Turn the entries from the start through the line containing "Action: coord(851,243)" into a two-column CSV with the headers instruction and click, one row per entry. Put the entry's text under instruction and its answer under click, with each field in quotes and any line breaks replaced by spaces.

─── Material shown

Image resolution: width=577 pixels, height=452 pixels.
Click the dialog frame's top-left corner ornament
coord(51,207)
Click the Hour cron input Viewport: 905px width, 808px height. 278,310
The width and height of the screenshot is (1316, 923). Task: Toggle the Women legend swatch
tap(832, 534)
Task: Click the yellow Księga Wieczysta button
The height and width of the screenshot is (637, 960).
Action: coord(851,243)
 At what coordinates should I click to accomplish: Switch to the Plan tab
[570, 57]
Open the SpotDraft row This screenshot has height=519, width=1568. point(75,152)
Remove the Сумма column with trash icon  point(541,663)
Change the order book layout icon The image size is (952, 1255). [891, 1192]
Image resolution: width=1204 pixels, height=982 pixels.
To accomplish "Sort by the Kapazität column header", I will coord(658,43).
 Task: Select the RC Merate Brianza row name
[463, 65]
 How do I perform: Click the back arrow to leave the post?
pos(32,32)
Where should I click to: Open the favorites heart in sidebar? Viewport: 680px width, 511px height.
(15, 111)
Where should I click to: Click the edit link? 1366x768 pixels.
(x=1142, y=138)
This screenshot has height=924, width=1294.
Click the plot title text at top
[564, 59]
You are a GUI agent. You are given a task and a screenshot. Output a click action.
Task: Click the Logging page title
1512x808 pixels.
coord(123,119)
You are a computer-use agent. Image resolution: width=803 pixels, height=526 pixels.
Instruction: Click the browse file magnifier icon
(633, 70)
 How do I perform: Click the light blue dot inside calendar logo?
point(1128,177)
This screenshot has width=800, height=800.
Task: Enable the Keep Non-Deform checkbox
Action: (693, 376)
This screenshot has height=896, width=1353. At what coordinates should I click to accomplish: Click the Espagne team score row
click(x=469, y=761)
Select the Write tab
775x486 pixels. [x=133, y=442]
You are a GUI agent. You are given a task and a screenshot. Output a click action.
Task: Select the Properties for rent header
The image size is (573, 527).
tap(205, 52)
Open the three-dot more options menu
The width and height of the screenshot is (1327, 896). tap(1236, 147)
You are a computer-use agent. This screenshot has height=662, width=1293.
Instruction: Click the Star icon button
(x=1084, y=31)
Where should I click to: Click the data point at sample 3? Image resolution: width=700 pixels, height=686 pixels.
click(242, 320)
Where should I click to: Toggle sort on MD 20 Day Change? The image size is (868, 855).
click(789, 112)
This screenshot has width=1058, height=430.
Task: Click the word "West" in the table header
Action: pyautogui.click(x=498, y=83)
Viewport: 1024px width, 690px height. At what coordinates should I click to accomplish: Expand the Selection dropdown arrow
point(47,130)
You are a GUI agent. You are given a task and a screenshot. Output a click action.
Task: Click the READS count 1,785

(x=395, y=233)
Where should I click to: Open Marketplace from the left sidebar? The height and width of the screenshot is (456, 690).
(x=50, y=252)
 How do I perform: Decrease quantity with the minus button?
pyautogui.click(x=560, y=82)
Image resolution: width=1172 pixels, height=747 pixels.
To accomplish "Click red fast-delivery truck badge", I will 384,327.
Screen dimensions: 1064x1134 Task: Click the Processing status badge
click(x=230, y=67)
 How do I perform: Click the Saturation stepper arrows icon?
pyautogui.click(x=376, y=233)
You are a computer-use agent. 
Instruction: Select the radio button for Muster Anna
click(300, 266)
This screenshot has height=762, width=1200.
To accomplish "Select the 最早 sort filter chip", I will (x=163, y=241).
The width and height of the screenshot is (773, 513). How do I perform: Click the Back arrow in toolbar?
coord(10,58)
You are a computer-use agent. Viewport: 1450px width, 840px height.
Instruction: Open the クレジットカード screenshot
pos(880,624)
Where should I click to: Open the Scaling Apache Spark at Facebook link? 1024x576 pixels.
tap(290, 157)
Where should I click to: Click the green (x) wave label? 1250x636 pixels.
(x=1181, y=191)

──────

» Problem solution
instruction,click
"Image resolution: width=577 pixels, height=452 pixels. Click the dialog frame's top-left corner ornament","coord(51,207)"
"Click the Hour cron input Viewport: 905px width, 808px height.","278,310"
"The width and height of the screenshot is (1316, 923). Task: Toggle the Women legend swatch","tap(832, 534)"
"Task: Click the yellow Księga Wieczysta button The height and width of the screenshot is (637, 960).","Action: coord(851,243)"